What started as a recharge services platform at an initial investment of $2 million in 2010 now commands a staggering valuation of $16 billion (Approx ₹1.15 lakh crores). The phenomenal growth story of Paytm is all set to take further strides with the company venturing into the small finance banking space.



Before we dig deeper let's understand the basic difference between traditional banks and payments bank.  The Reserve Bank of India conceptualized Payments banks as a new model for banks. These banks can accept a maximum deposit of ₹1,00,000 per customer. Also, they are not authorized to advance loans or issue credit cards. These banks primarily operate on a small scale and their main objective is to widen the spread of payment & financial services to SME's, MSME's, low income households, migrant labour workforce in secured technology driven environment.

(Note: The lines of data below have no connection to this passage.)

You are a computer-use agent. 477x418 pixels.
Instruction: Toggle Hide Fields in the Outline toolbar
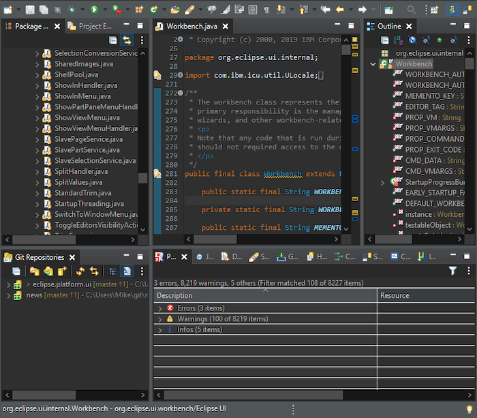coord(413,41)
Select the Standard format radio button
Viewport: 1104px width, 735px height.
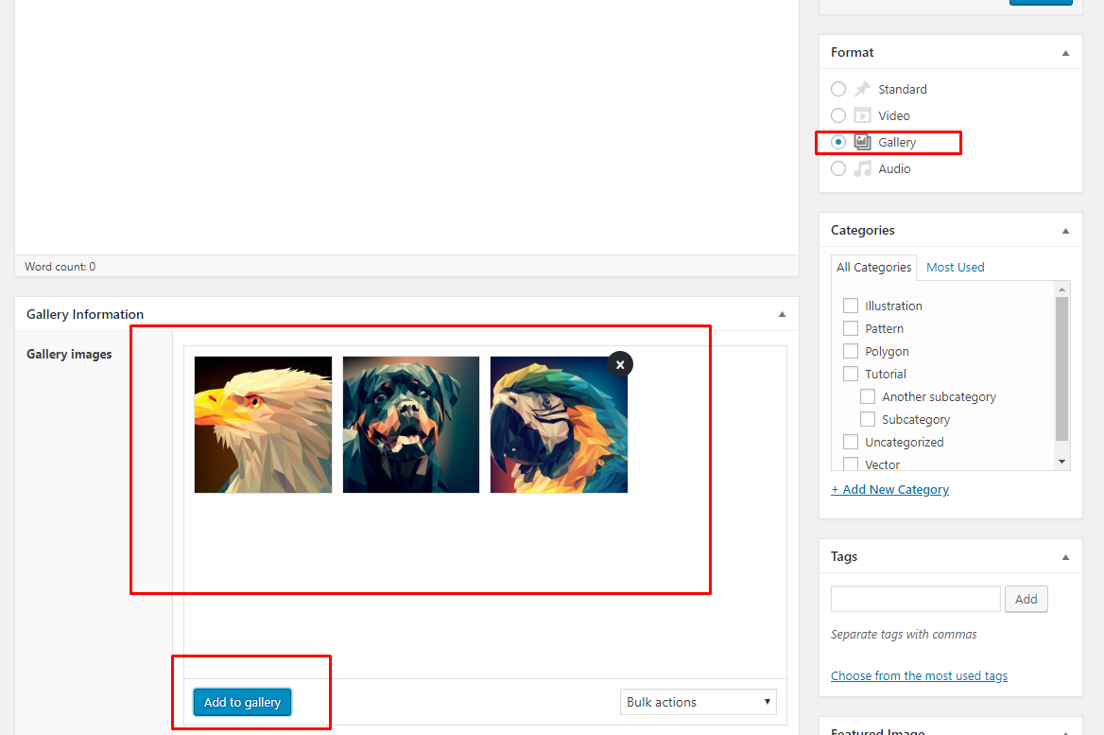838,89
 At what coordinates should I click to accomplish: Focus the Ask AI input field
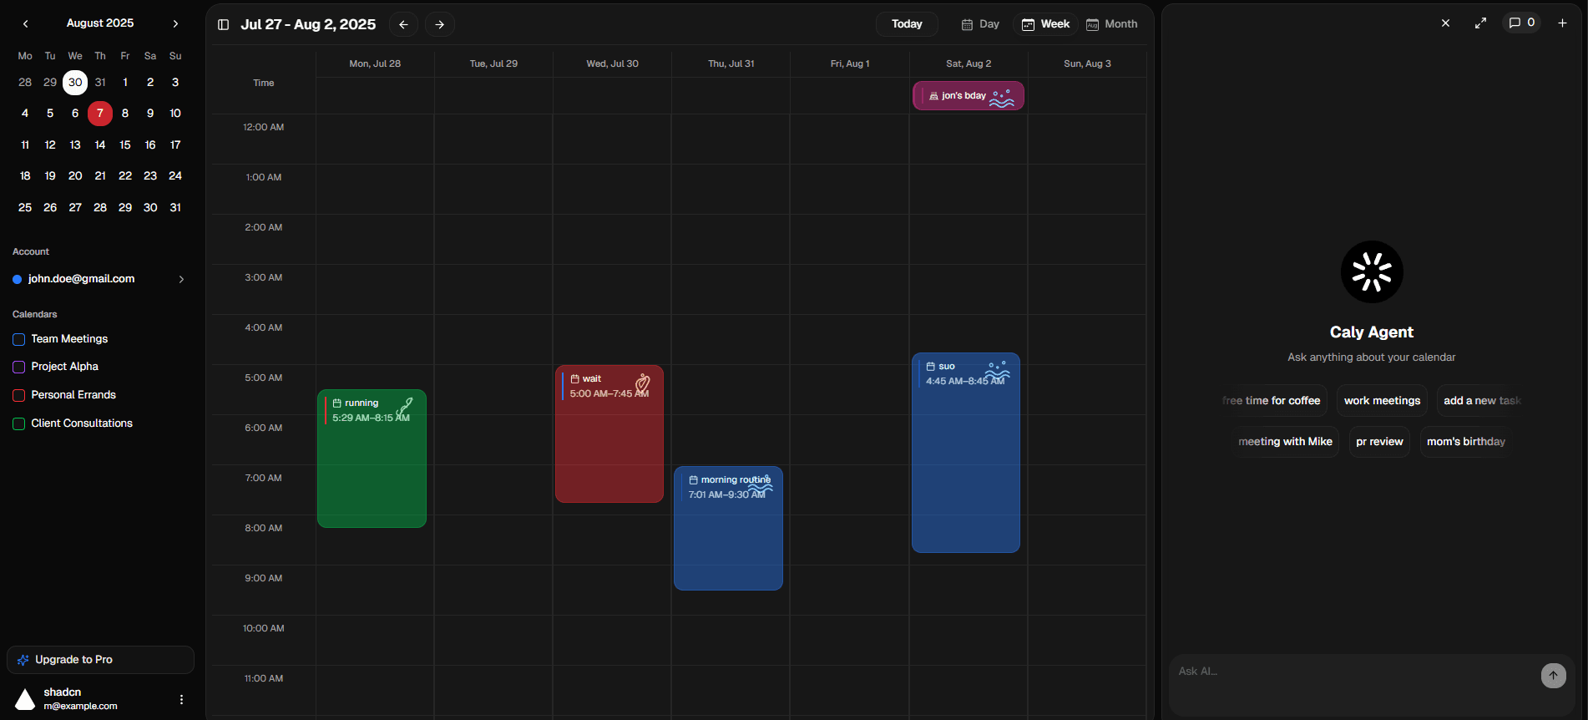tap(1353, 672)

Paytm payments bank was launched in May 2017 under a restricted banking license, at a time when standalone wallet players were loosing their sheen to due to limited uses. Since then, the bank was created a full fledged financial services ecosystem by offering various products such as current accounts, savings accounts, fixed deposits, debit cards, ticket bookings, utility payments, investments in financial instruments, food delivery and much more.

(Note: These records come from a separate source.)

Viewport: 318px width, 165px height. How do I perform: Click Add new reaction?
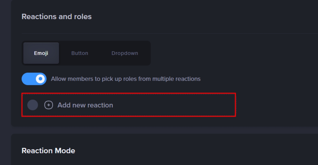85,105
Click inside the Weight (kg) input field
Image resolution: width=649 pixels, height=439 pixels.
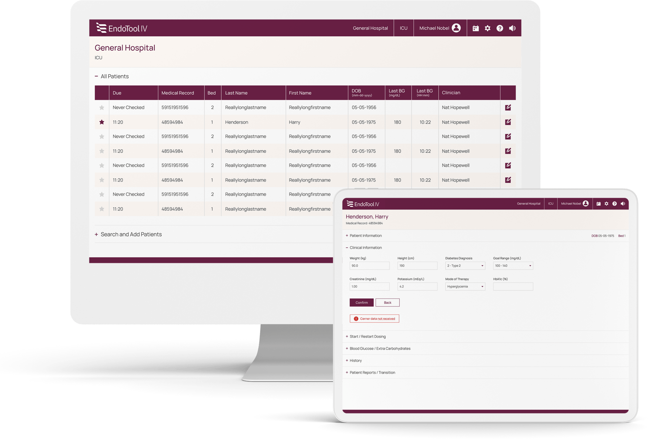pyautogui.click(x=369, y=266)
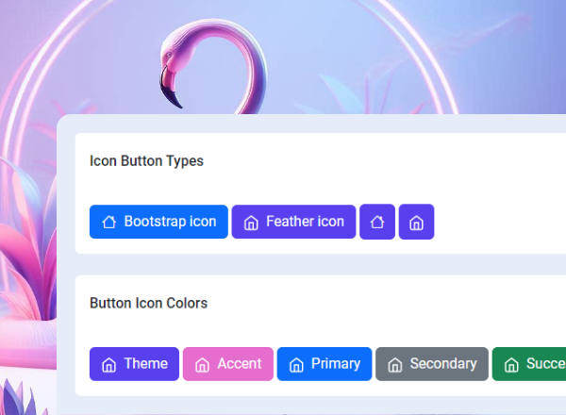Click the blue Bootstrap icon button label
The height and width of the screenshot is (415, 566).
[170, 222]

The MD and CEO of the bank, Mr. Satish Gupta expects to double it's savings account base to 100 million by the end of this financial year.  The bank has around ₹500 crore in the form of deposits in it's savings accounts. The payments bank entity also houses the e-wallet business which has more than ₹1700 crore of deposits in the financial year ended March, 2019. Paytm's strength lies in it's large user base, strong brand connect and wide customer reach. Paytm payments bank last week achieved the distinction of becoming India's largest issuer of FASTags ( electronic toll payment stickers) equipping over 1.85 million vehicles. The company claims to have a 60% market share in UPI ( United Payments Interface) based merchant payments as of June, 2019.  The bank currently has 250 million wallet accounts and expects to end this year with 350 million accounts.

If that's not enough let's not forget Paytm's deep pocketed investors, Alibaba and Softbank who ensure that even if the growth rate moderates, it has enough firepower to retain market leadership. 

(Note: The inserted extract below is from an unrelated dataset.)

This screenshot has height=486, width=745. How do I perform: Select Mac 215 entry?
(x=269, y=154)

Caution is the word on the street :

However, not everyone is as exuberant about the fortunes of payments bank as a sustainable business model.  In 2015, 11 entities had received licenses to start payment bank operations. However, five of them surrendered their licenses and another Aditya Birla Payments Bank shut it's operations in February last year.  The bank had mentioned that " unanticipated" developments in the business landscape made the economic model unviable and unsustainable.  

Experts believe the flaw lies in the regulation that payments bank cannot indulge in lending operations. Income from other activities forms a very small percentage of the total profits. The ' other income' component can only be an icing on the cake for banks. Their moot lies in lending. It is not possible for payments banks to survive merely on commission earned on making remittances. Further, even the deposit portfolio is restricted to a meagre figure of a lakh.

Apart from CRR, the banks also have to invest a minimum of 75% of their demand deposits in government securities for maintenance of SLR. A maximum of 25% can be invested in fixed & current deposits of other scheduled banks. These prescriptions do not offer much yield income to the bank. Adding to it, the deposits mobilized by the bank are covered under the deposit scheme and hence the bank has to pay guarantee commissions as well.

The paid-up equity capital for payments banks should not be less than ₹100 crore & the bank should have a leverage ratio of not less than 3%.


Future course of action : 

All these restrictions do not leave much on the table for the bank or it's promoters . Hence Paytm payments bank went ahead with it's decision despite all the naysayers & has applied for a small finance banking license from the RBI along the lines of India Post payments bank. This development follows a $1 billion fund raise by Paytm for a major play in lending & financing services.

According to Vijay Shekhar Sharma, higher distribution outreach backed by technology enabled low cost operations shall lead to a profitable growth model. If all goes as per plans the company will look to hit the bourses by 2022.